We are headed for the Carretera Austral, a road that winds through part of Chilean Patagonia, and was supposed to connect to Argentina, but Argentina didn’t finish their side. Fun fact! There are significantly fewer guanacos along dirt roads than paved roads, no idea why. Also! The southern section of this road has only existed for twenty years and is still gravel. We find a large gravel lot for the night with a great mountain view. Overnight a big storm blows in, and we learn the tent will start to close on us when wind speed reaches 50mph. It’s a long night.

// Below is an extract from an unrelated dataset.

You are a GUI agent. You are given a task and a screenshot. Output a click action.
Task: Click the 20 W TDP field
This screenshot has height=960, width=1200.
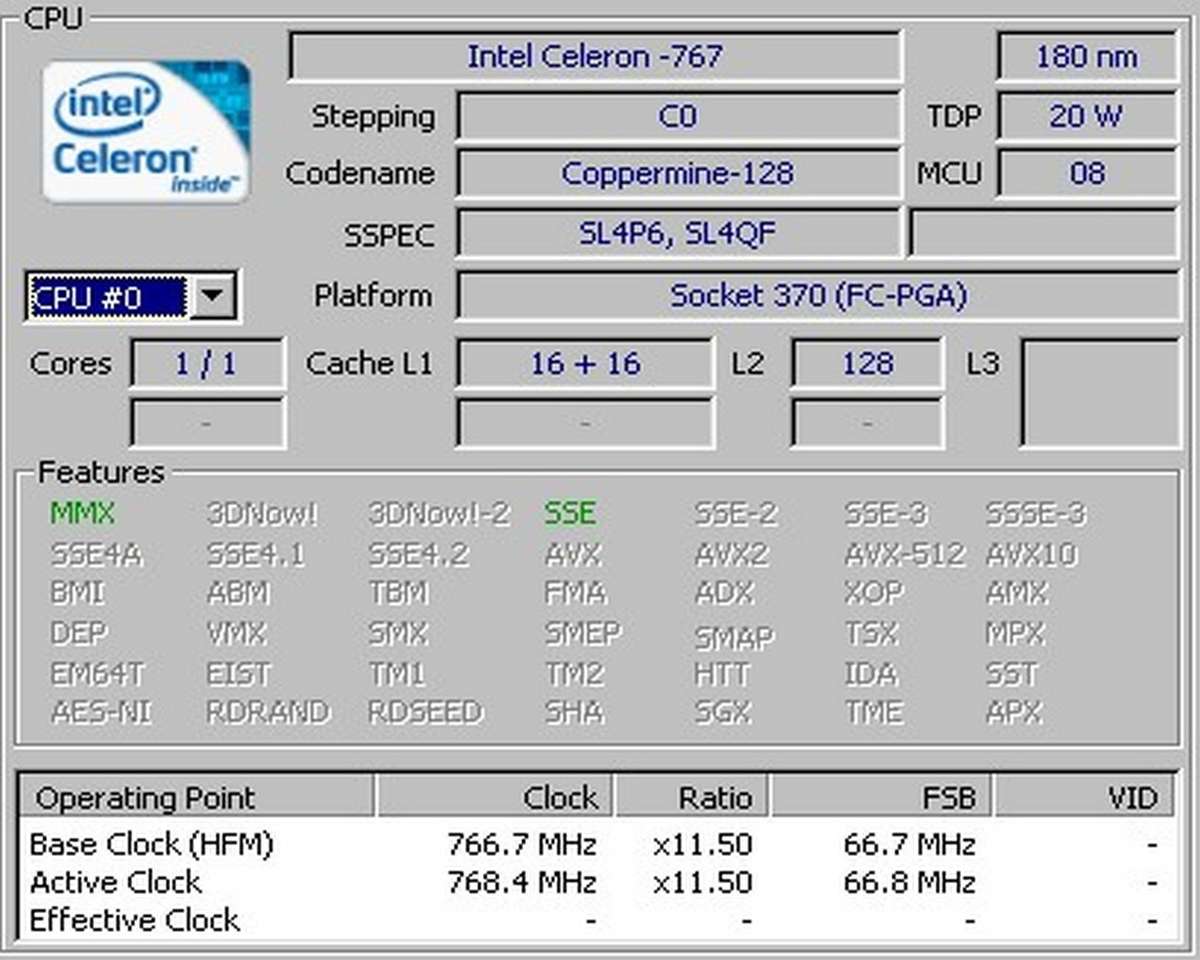[1086, 116]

Calm skies welcome us to another day and we are so grateful we get a very late start. The road from this point south drops down to a single lane, and oncoming traffic does not move over for us. It’s a little sporty. We have one ferry to catch to make it to the end, and when we arrive it’s unclear how often is runs. It could be ten minutes away or three hours. Turns out it was only an hour away! After crossing the lake we drive more single lane dirt road to the end of the Carretera Austral. It is similarly anti-climactic, but we are more emotionally prepared this time. The town at the end of the road, Villa O’Higgins, is where we spend the night before starting the drive to the northern end.
Up and on the road, we have 2000km of, hopefully, scenic road ahead of us! We put down some miles to get back to where we started the road at Cochrane. After a quick grocery refill, and a long wait for gas, its back on the road to a camp spot sandwiched between the road and a river gorge with mountains in the distance. The road isn’t busy, and the weather is calm so we have a very restful night.